Directions
Set down, please, exactly the lines below that run from the line with "Memory Doll Workshop for Kids (48, 1835)" to the line with "Exhibitions (25, 1875)", both lines included.
(Data shown Opens)
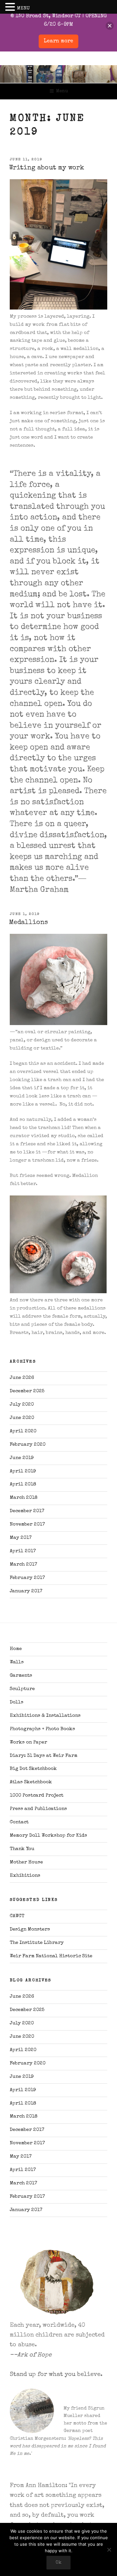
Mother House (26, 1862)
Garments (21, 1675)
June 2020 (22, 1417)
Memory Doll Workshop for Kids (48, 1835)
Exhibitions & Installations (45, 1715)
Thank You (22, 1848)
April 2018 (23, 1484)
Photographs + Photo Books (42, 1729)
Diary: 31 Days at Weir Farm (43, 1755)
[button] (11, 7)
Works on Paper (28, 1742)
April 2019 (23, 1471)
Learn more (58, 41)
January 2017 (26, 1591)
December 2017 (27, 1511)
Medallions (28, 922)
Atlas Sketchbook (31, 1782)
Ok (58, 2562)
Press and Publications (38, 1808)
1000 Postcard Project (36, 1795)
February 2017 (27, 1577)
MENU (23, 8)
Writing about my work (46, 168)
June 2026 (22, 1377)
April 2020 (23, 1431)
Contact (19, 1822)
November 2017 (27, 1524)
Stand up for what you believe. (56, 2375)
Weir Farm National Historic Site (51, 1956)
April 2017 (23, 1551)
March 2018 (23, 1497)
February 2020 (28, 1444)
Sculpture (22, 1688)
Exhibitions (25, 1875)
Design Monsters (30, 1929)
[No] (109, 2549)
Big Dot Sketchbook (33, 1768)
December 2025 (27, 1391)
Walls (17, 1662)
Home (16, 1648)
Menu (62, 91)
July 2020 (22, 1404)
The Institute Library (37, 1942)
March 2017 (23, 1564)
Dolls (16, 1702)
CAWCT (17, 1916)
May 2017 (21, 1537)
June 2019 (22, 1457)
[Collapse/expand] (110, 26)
(Data shown Closes)
(Data shown Opens)
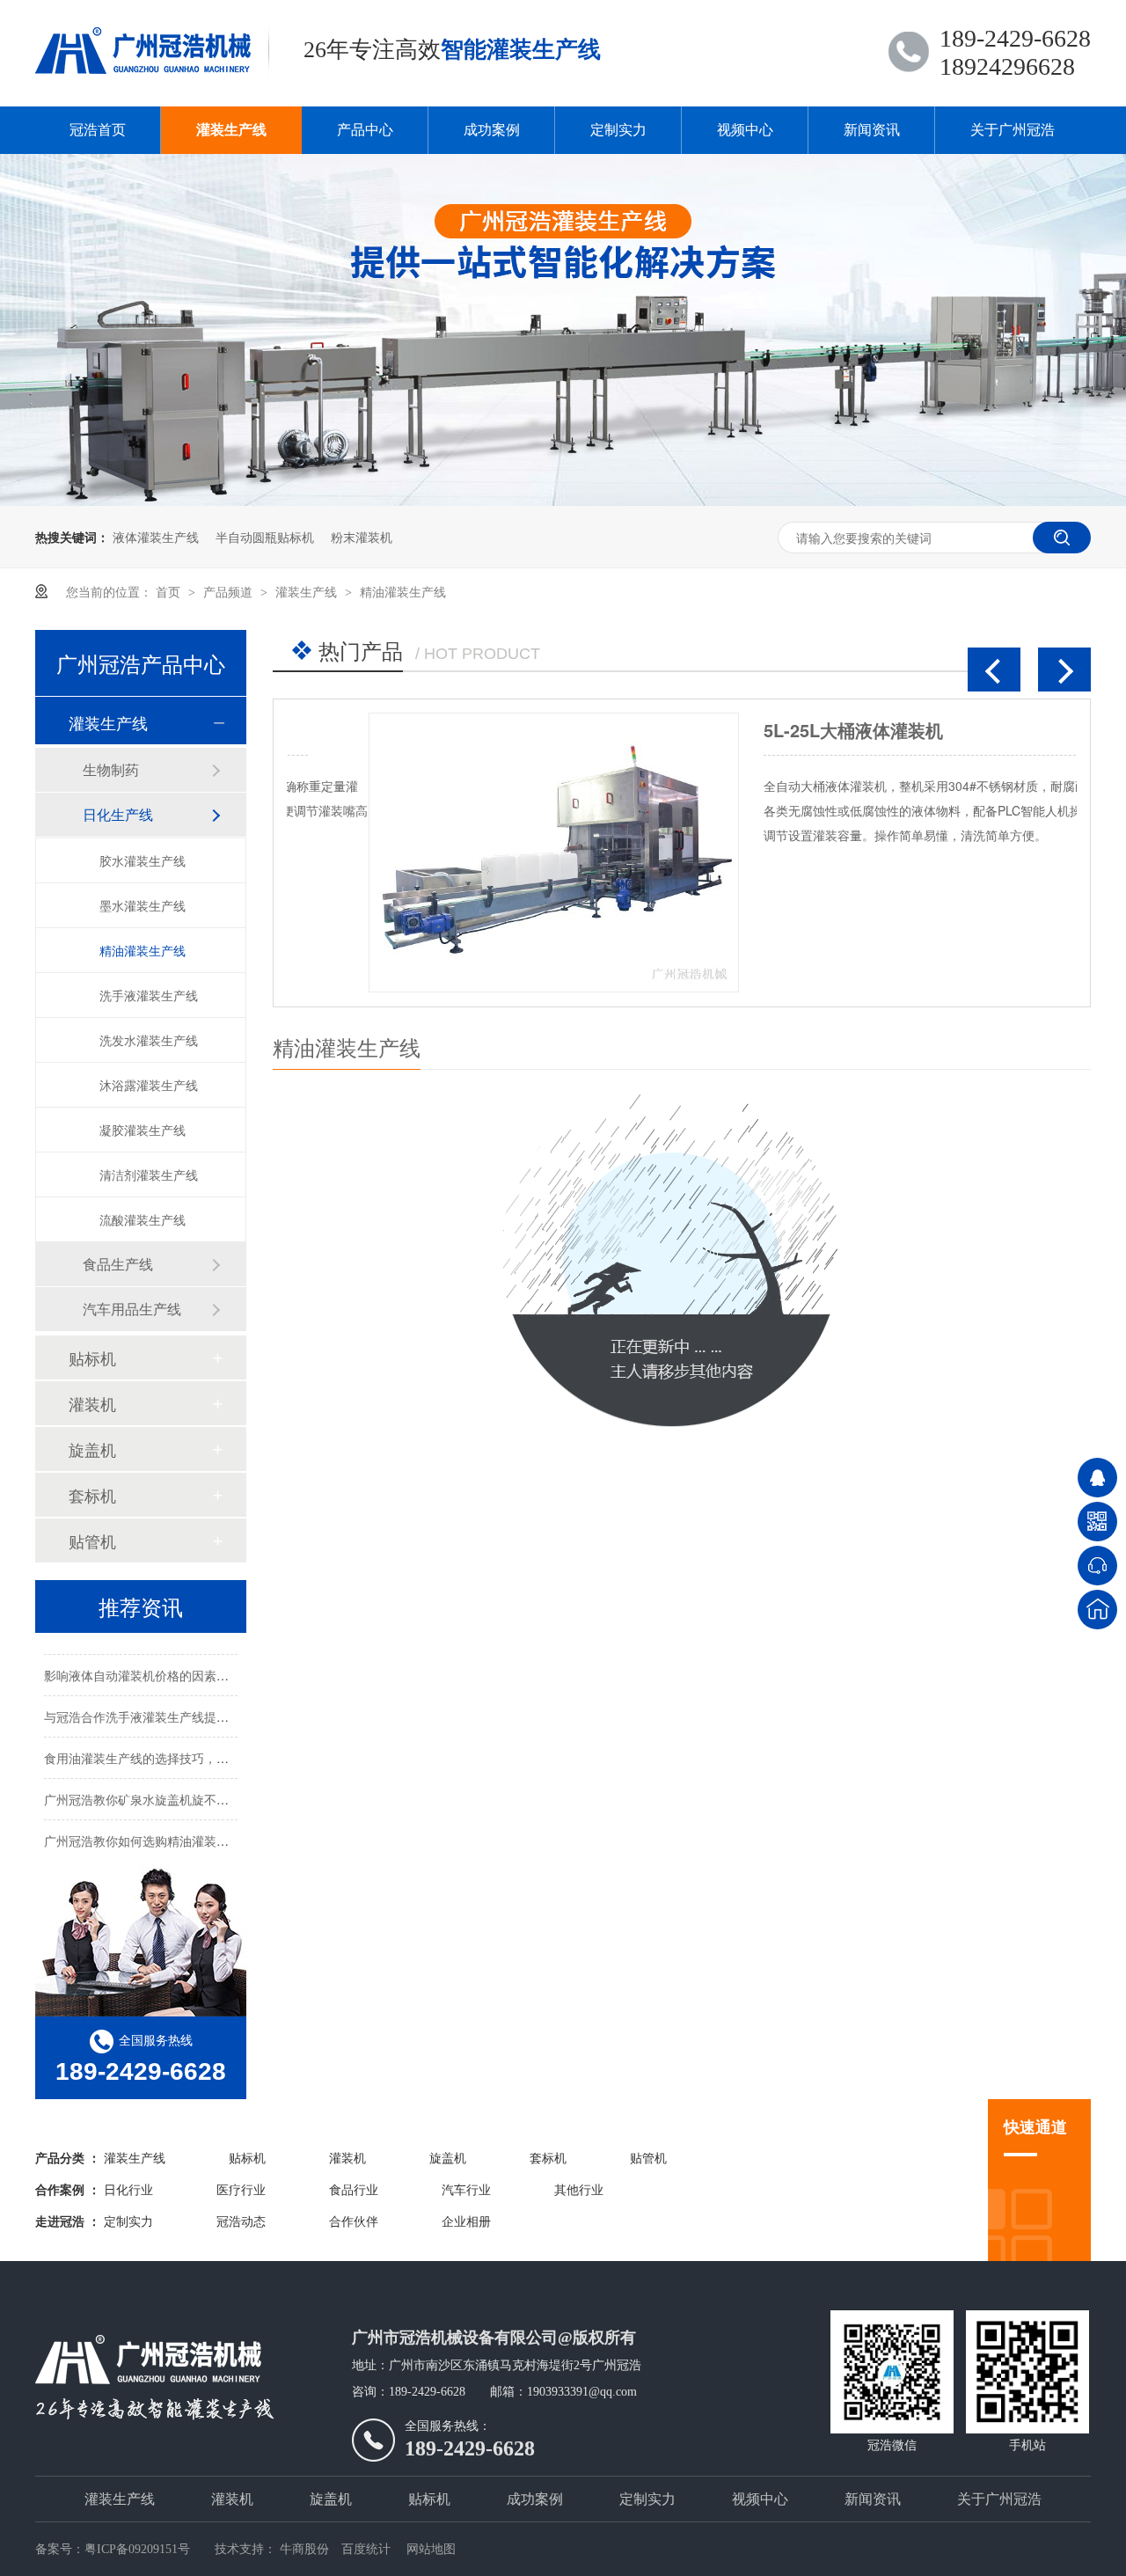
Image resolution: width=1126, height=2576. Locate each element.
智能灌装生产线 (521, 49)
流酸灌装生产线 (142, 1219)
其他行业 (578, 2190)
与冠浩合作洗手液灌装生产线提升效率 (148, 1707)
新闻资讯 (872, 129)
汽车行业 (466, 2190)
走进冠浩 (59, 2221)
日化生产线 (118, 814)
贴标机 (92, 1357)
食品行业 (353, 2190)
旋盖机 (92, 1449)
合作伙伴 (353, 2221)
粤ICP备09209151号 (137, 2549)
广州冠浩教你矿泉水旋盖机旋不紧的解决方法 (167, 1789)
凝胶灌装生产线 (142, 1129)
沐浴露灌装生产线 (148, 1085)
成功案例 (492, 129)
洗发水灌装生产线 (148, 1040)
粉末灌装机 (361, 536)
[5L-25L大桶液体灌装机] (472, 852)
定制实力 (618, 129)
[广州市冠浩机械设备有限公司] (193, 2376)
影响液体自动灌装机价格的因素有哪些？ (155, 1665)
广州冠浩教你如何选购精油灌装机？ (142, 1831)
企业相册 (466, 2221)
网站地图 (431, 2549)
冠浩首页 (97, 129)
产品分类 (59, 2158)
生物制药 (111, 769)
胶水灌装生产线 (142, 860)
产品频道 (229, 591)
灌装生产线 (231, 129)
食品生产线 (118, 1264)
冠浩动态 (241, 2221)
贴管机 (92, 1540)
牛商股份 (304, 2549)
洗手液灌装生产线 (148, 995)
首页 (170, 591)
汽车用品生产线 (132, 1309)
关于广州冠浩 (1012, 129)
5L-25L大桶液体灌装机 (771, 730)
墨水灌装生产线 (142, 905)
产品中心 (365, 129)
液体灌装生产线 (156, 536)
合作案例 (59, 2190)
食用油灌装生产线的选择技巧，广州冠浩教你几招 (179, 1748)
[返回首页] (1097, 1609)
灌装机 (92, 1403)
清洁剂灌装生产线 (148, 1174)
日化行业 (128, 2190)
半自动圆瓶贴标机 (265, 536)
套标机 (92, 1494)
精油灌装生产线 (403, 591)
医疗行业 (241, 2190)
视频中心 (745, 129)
(Data shown Closes)
(Data shown Opens)
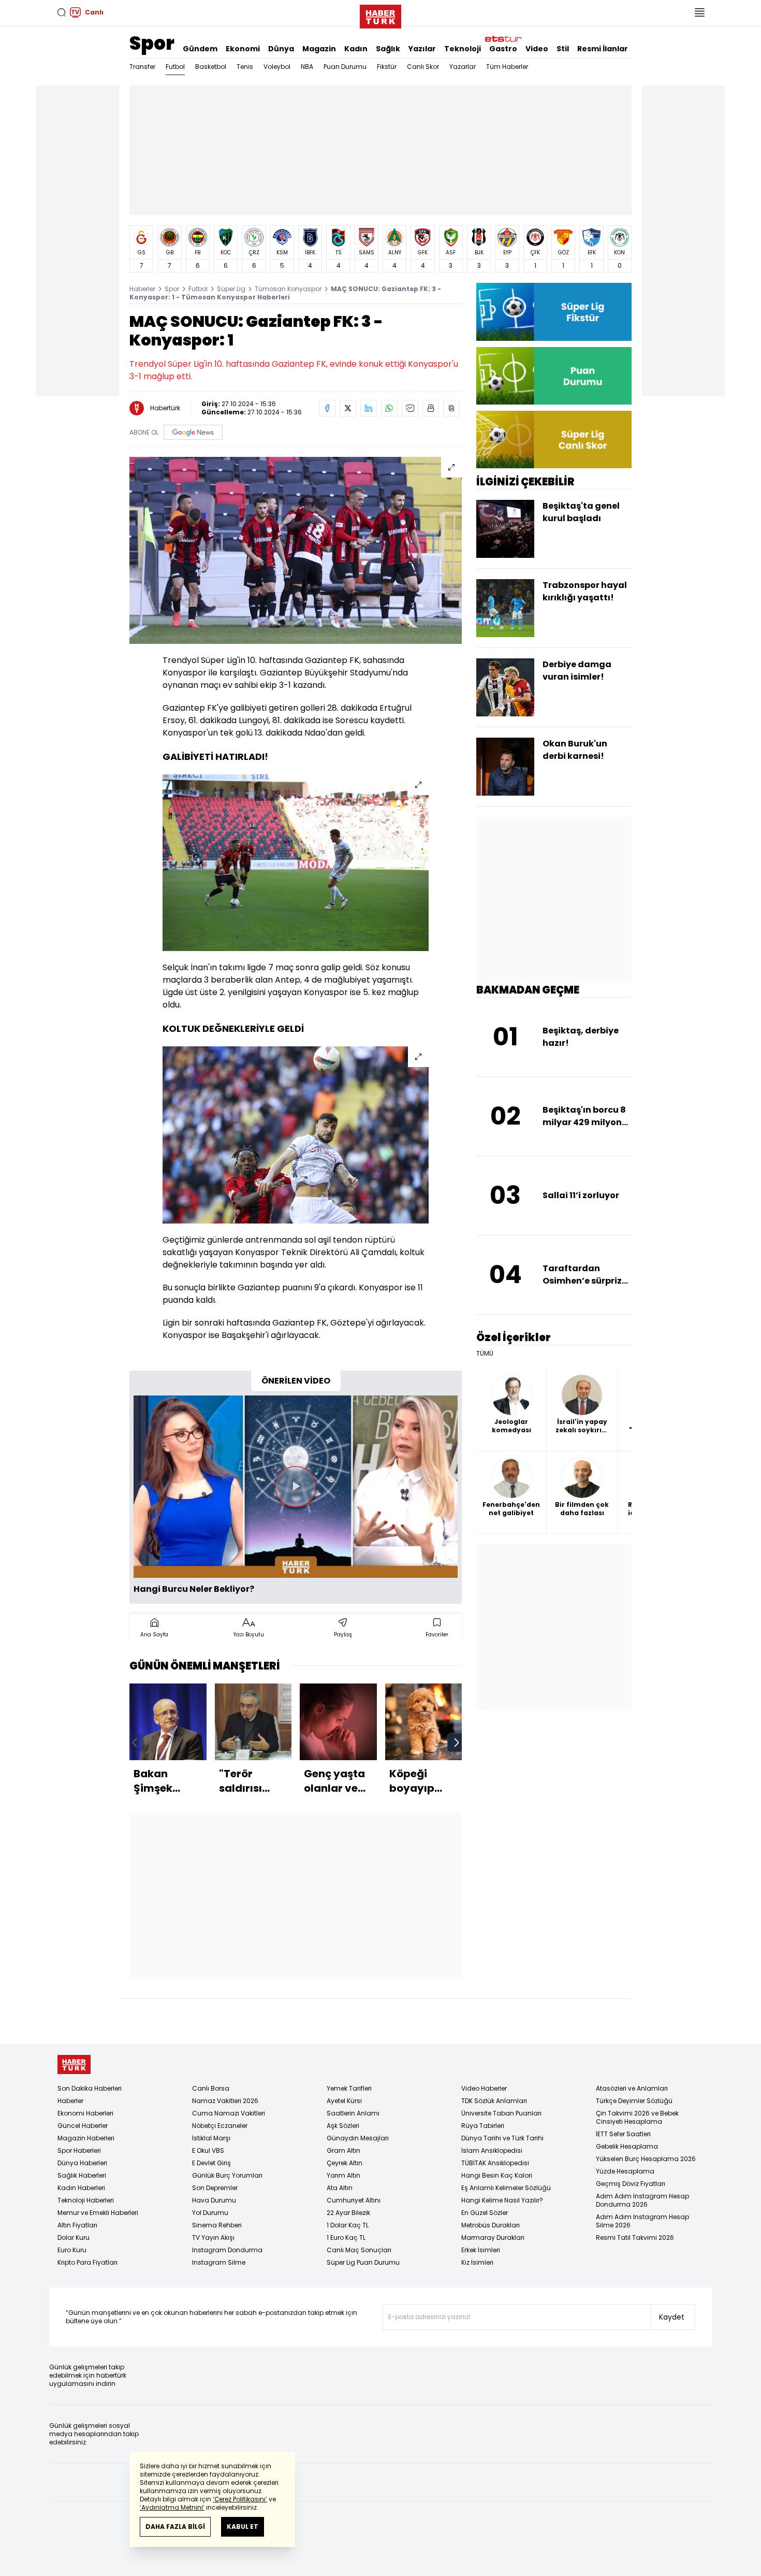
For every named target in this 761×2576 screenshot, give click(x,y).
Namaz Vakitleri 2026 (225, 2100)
(Data shown Closes)
Solution to the problem
Memory Doll Workshop for Kids (48, 1835)
Exhibitions & Installations (45, 1715)
Thank You (22, 1848)
April 2018 (23, 1484)
Photographs + Photo Books (42, 1729)
Diary: 31 Days at Weir Farm (43, 1755)
[button] (11, 7)
Works on Paper (28, 1742)
April 2019 (23, 1471)
Learn more (58, 41)
January 2017 (26, 1591)
December 2017 (27, 1511)
Medallions (28, 922)
Atlas Sketchbook (31, 1782)
Ok (58, 2562)
Press and Publications (38, 1808)
1000 Postcard Project (36, 1795)
February 2017 (27, 1577)
MENU (23, 8)
Writing about my work (46, 168)
June 2026 (22, 1377)
April 2020 (23, 1431)
Contact (19, 1822)
November 2017 (27, 1524)
Stand up for what you believe. (56, 2375)
Weir Farm National Historic Site (51, 1956)
April 2017 (23, 1551)
March 2018 (23, 1497)
February 2020 (28, 1444)
Sculpture (22, 1688)
Exhibitions (25, 1875)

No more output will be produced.